5.Bölüm: "Kalkan Sınırlar"

@uuykusuzvedengesiz

İçime çöreklenen sıkıntı git gide büyürken sanki bundan kurtulmamı sağlayacakmış gibi umutla gözlerimi yumdum. Sanki karanlık bir gecede, tenha bir sokakta, tek bir çıt bile çıkmayan bir yerlerdeydim. Göğsüm acıyla sıkışırken tek yapabildiğim beklemekti. Beklemek ve izlemek. Evet ciddi bir şeyi yoktu, yarası büyük değildi. Hayatı tehlike gibi bir durum katiyen söz konusu değildi. Fakat bu defa bu kadarı ile kalmış olması, bir dahakine de bu kadarı ile kalacağı anlamına gelmiyordu. Ve tüm bu ihtimaller, beni büyük, kör bir kuyuya çekiyor gibi hissediyordum. Bütün bunların yanında, zaten insan da böyle bir varlık değil miydi ? Kendine olsa gıkın çıkmayacağı yaraları sevdiğin biri alsa senin ondan çok canın yanardı.

Zihnim birbirinden berbat onlarca ihtimalle dolup taşarken dibinde beklediğim acil kapısından önce hemşire çıkmıştı. Hemşirenin hemen arkasından ise gömleğinin düğmelerini ilikleye ilikleye Alper.
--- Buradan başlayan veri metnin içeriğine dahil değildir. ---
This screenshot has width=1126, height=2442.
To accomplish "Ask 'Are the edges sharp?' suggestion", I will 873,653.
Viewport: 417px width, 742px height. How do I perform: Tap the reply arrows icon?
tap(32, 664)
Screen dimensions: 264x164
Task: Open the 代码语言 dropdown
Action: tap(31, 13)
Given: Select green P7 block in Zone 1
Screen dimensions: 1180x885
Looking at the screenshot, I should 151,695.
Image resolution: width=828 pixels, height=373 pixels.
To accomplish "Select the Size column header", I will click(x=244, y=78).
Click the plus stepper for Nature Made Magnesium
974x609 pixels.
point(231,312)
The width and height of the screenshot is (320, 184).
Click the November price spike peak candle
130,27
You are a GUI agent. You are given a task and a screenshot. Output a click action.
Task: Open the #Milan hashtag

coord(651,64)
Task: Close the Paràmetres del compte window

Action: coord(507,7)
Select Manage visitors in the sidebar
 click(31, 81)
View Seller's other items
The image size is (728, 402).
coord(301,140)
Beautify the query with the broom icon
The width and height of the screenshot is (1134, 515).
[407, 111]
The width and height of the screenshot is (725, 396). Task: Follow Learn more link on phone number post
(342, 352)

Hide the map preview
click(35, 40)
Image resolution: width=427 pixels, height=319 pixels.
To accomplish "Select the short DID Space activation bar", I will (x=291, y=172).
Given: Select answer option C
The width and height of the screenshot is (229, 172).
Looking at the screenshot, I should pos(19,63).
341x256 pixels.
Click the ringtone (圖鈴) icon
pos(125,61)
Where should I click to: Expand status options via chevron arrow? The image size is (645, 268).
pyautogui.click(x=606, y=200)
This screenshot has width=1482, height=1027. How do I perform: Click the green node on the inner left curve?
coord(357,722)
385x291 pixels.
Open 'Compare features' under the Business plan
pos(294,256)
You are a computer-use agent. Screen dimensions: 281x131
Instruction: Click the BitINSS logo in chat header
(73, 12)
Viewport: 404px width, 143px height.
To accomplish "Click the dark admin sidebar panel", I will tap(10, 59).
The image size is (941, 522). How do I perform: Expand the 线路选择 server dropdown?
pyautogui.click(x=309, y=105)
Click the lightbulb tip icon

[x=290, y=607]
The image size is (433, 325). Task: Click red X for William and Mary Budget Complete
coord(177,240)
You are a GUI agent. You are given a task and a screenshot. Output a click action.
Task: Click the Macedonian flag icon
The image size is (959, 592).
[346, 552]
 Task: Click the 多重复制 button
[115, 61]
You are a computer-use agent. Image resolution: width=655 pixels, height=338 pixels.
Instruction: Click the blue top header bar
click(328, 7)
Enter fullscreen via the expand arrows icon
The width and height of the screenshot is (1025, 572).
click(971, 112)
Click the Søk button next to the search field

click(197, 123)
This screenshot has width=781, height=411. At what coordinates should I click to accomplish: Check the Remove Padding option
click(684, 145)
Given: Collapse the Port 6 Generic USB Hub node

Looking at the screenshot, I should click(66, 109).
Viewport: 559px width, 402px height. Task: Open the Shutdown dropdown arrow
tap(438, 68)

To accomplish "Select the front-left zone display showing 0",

Başını kaldırıp bakışları beni bulduğunda yüzünde oluşan o şefkatli ifadeyle yanıma adımladı. Başını yüzümü daha net görmek adına hafifçe sağına doğru eğmişti. Derdi tepkimi ölçmekti.

"Bir şeyim yok güzelim. Üzme sakın kendini."

Başımı küskünce sallayıp önden önden gitmeye başladım. Alper arkamdan sessiz sessiz gelirken sanki bir anlaşma yapmışız gibi hareketlerimiz uyumluydu. Konuşmadan önce hastaneden çıktık, otoparka gittik ve daha sonra arabaya bindik. Arabaya binip kapıları kapattıktan sonra yüzlerimiz birbirine dönerken bile konuşmadık. Fakat en sonunda ben dayanamadım ve hafif yüksek sesimle konuştum.

"Alper yaralanmışsın! Nasıl söylemezsin bana ya ?!"

Alper derin bir nefes bırakıp yüzümde gezdirdi gözlerini.

"Yeri gelmedi. Durup dururken beni kurşun sıyırdı diye neden söyleyeyim ki ?"

Sözlerinin üzerine kırgınlıkla ona baktım. İstediğim işiyle ilgili bilmemem gereken şeyleri bilmek değildi. Alt tarafı yarası olduğunu ben yanlışlıkla vurmadan bana söylemesiydi. Fakat demek nasıl olduğuna dair bana bir bilgi vermek bile bu kadar zordu onun için. O zaman biz neden bir yola çıkmıştık ki ? Birbirimizden sağlık durumumuzu bile gizleyeceksek ne anlamı vardı ?

Elimi kapı kulpuna uzatıp kapıyı açtıktan sonra bir bacağımı dışarı attım. Fakat bileğimden tutulduğum için tam inemedim. Başımı hızla Alper'e çevirip bileğimi avcundan çekip düz bir suratla ona baktım.

"Ne var ?"

Derin bir nefes bırakıp omuzlarını düşürerek bana baktı.

"Üzülmene değecek bir şey değildi be güzelim. Söylesem yiyip bitirecektin kendini."

Dediği komik bir şeymiş gibi güldüm ve kaşlarımı çatarak ona döndüm.

"Alper ben bunların olabileceğini bilerek çıktım bu yola. Yeri geldiğinde üzüleceğimi, ağlayacağımı bilerek. Ama yüklerimizi paylaşarak azaltacağımızı düşünerek."dedim ve nefessiz kalmış gibi derin bir nefes çekerek devam ettim.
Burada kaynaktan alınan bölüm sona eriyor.